**Your assignment:**
Copy, please, the line with "Image resolution: width=1051" and each line that follows it through the end of the data below, exactly as given and without pictures.

Collected data entries:
======

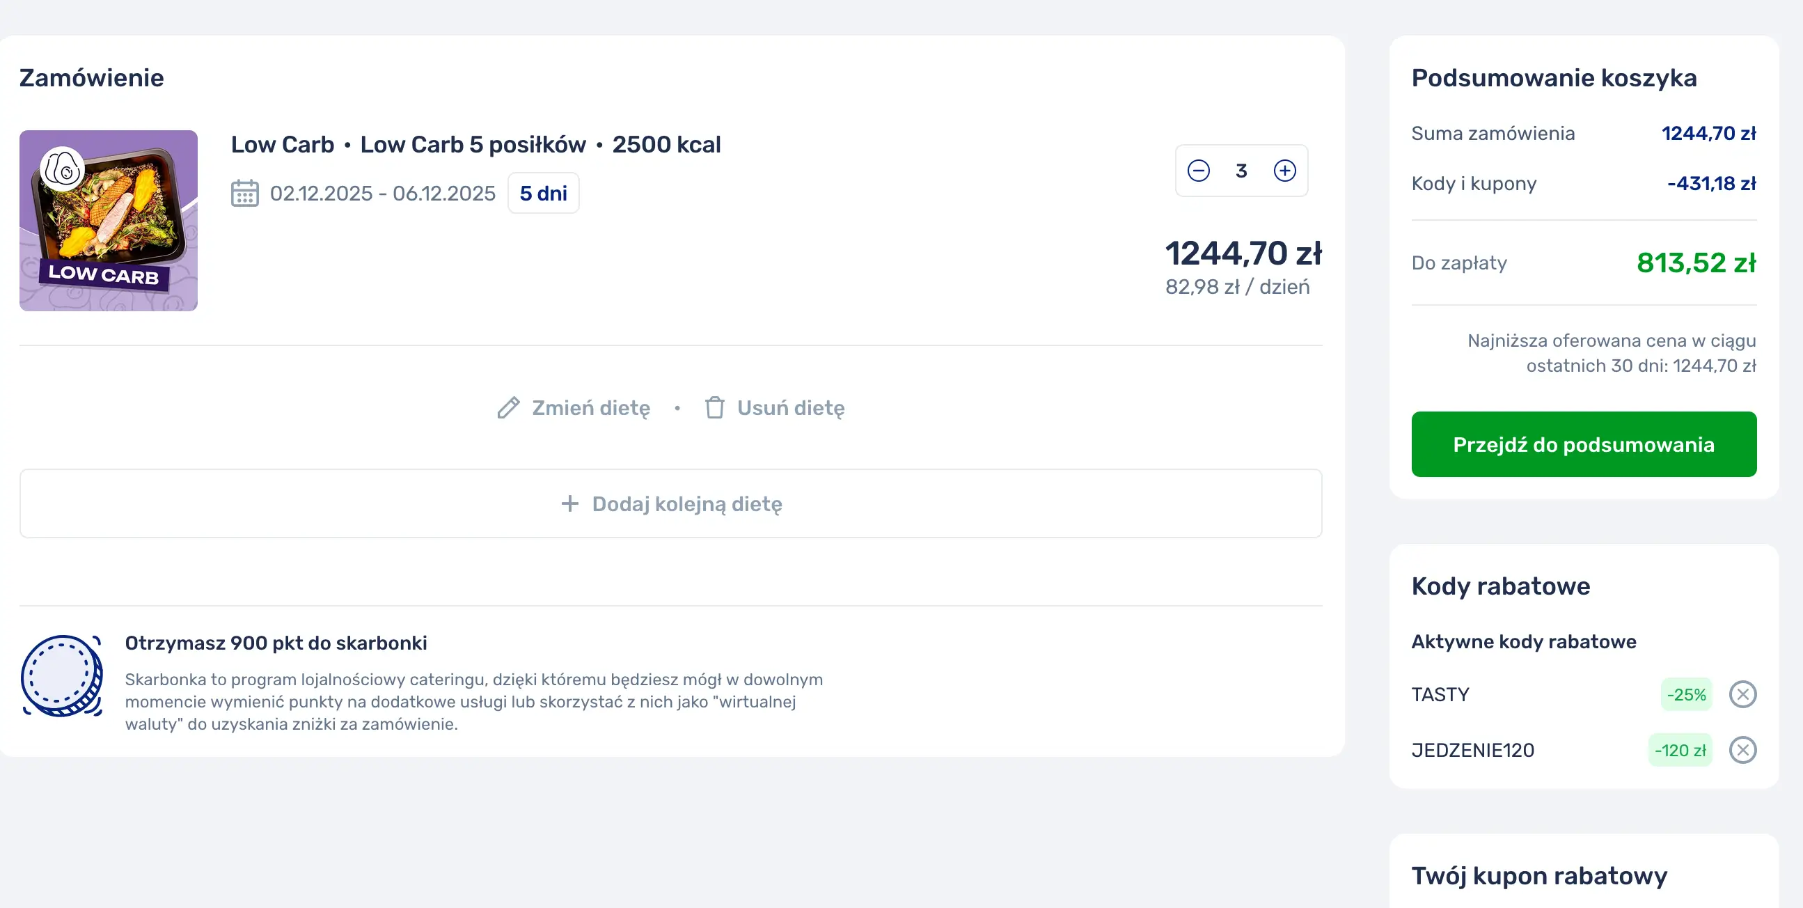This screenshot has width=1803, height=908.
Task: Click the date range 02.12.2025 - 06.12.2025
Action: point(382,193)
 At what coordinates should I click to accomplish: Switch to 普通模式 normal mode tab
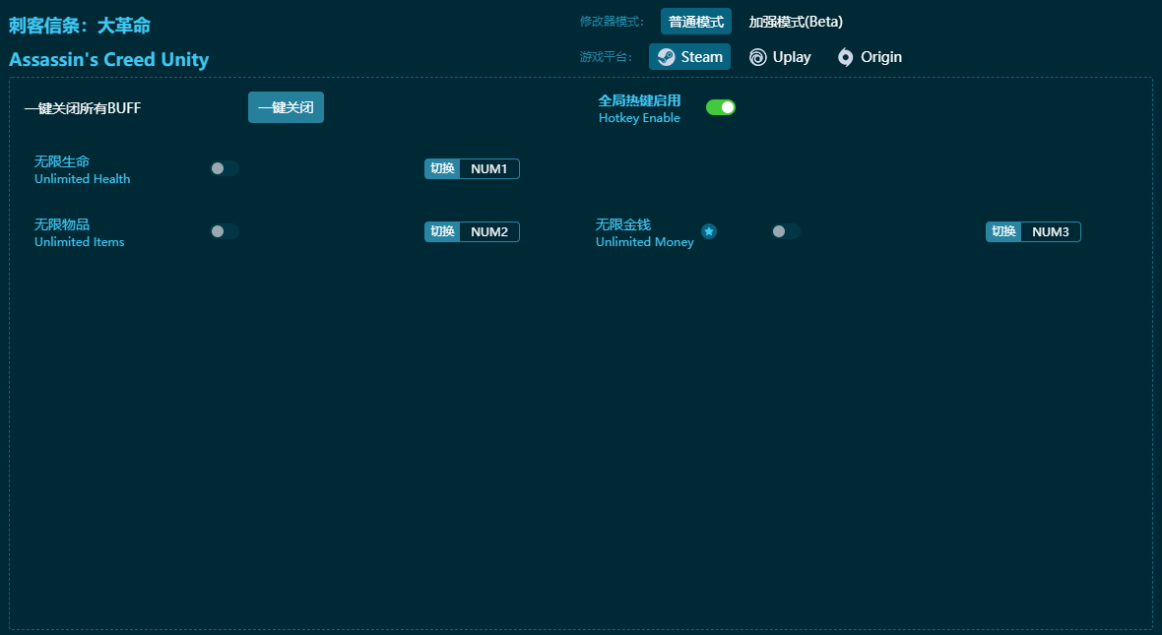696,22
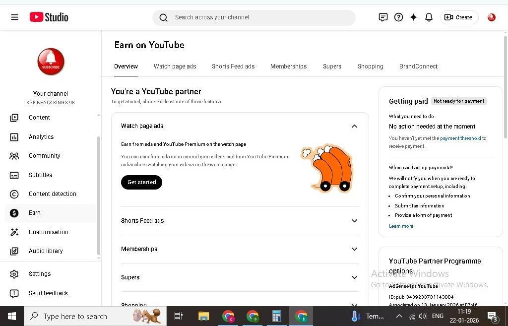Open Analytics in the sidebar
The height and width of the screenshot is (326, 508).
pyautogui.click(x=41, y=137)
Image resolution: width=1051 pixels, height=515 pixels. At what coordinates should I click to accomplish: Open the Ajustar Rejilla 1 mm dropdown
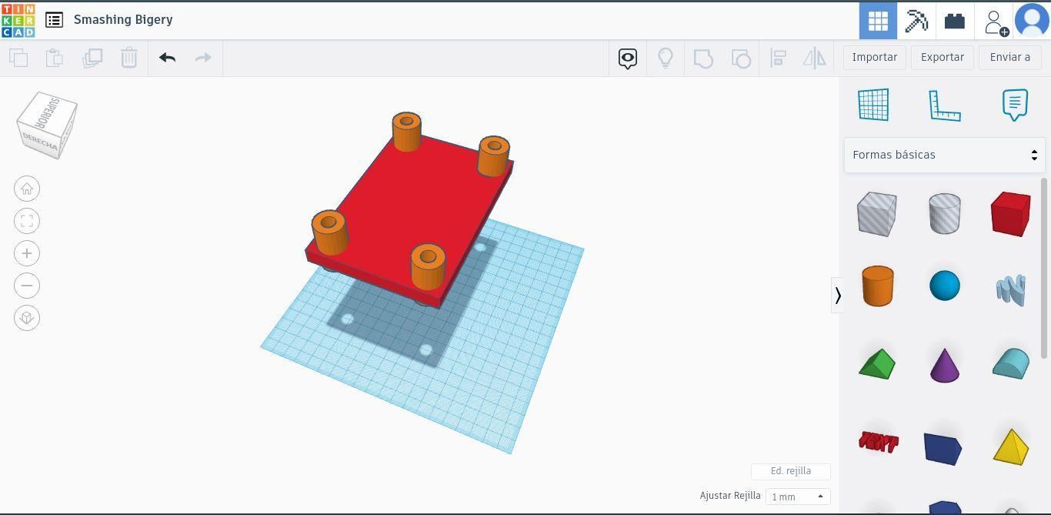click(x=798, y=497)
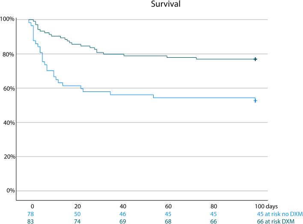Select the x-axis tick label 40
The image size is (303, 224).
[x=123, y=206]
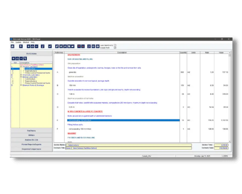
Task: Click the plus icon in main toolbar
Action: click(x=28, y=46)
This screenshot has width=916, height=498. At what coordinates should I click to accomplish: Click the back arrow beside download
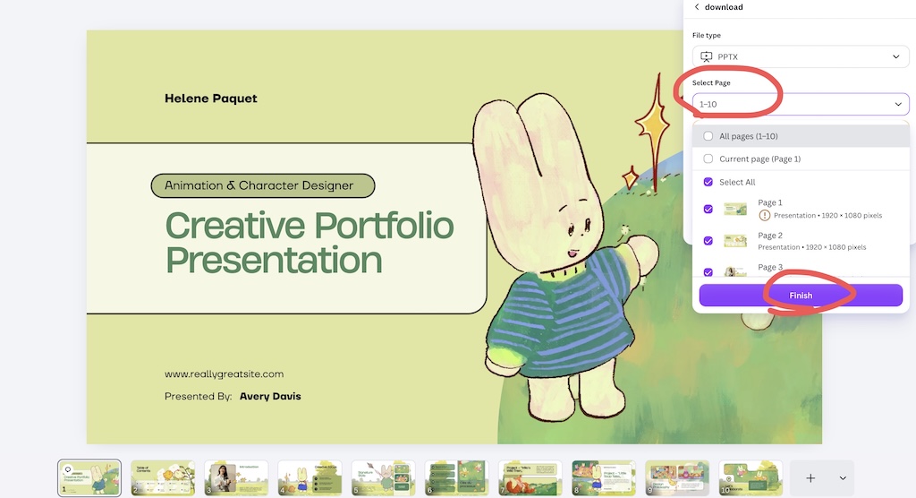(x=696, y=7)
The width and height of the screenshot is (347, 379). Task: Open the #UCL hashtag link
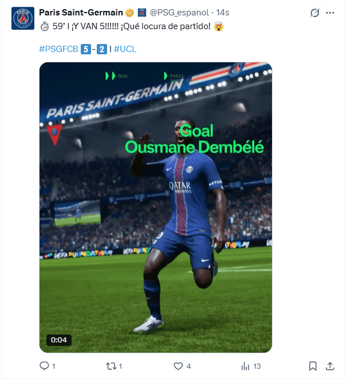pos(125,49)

======

**Output for this task:**
Image resolution: width=1051 pixels, height=515 pixels. At what coordinates should I click to accomplish: Open the Ajustar Rejilla 1 mm dropdown
click(x=798, y=497)
Select the x-axis tick label 40
The image size is (303, 224).
[x=123, y=206]
Task: Click the plus icon in main toolbar
Action: click(x=28, y=46)
This screenshot has width=916, height=498. At what coordinates should I click to accomplish: Click the back arrow beside download
(x=696, y=7)
The width and height of the screenshot is (347, 379). Task: Open the #UCL hashtag link
pos(125,49)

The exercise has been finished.